Além de discutir a violência doméstica, a palestra abordou o assédio no ambiente de trabalho. “Vivemos em uma cultura machista, onde um ‘não’ de uma mulher pode ser interpretado pelo homem como um charme, entendendo que ela deseja uma maior investida. Há também a percepção errônea de que tocar numa mulher não é problema”. Miryam também ressaltou a relação existente entre violência e transtornos mentais: “Mulheres com sintomas depressivos têm maior propensão a serem vítimas de violência. O agressor muitas vezes escolhe vítimas que estão emocionalmente fragilizadas. Complementaridade, como chamamos na psicologia”.

A complementaridade na psicologia, especialmente no contexto da violência doméstica, refere-se à interação disfuncional onde os comportamentos de um indivíduo reforçam os do outro, muitas vezes perpetuando um ciclo de abuso e submissão. Esse padrão inclui agressões e humilhações que abalam a autoestima e a capacidade de reação das vítimas.

Diante desse cenário, Miryam ressaltou a importância da psicoterapia como um suporte fundamental para ajudar as mulheres a enfrentarem e superarem essas situações traumáticas. O acolhimento psicológico não apenas proporciona alívio emocional, mas também oferece um espaço seguro para reflexões positivas e possibilita melhorias na autoimagem .
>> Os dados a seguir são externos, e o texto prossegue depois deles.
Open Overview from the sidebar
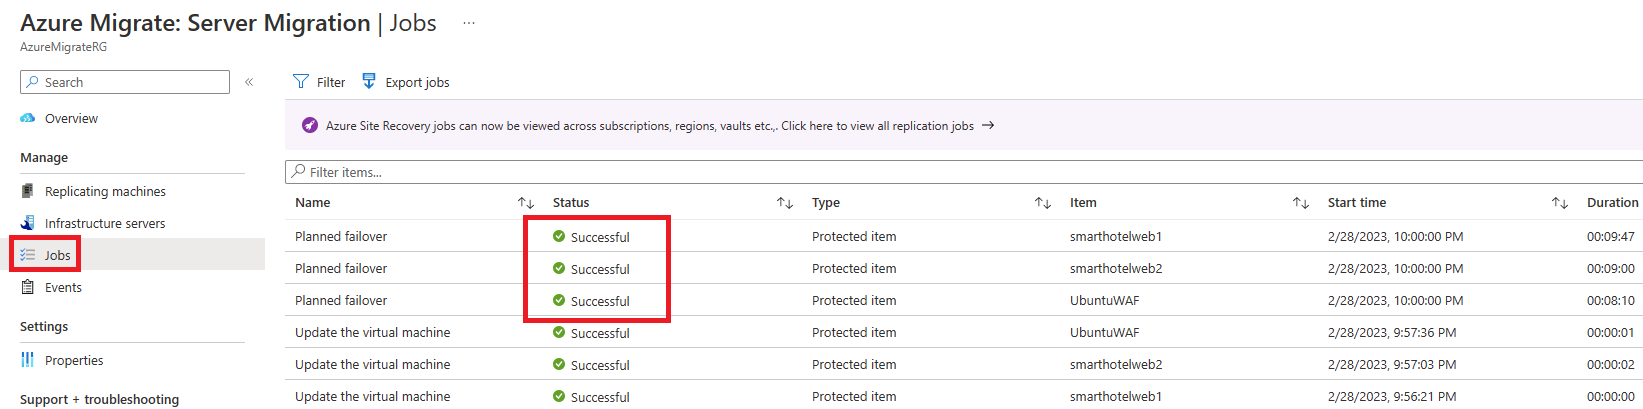This screenshot has width=1643, height=409. pyautogui.click(x=71, y=118)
Karen Terahata, jornalista e fundadora do Sem Transtorno, em visita ao IPq Portas Abertas 2024

Com mais um IPq Portas Abertas, o Instituto de Psiquiatria do Hospital das Clínicas de São Paulo reafirma seu compromisso com a educação pública e a disseminação de conhecimento qualificado sobre saúde mental, consolidando-se como referência no tratamento integrado e humanizado dos transtornos mentais.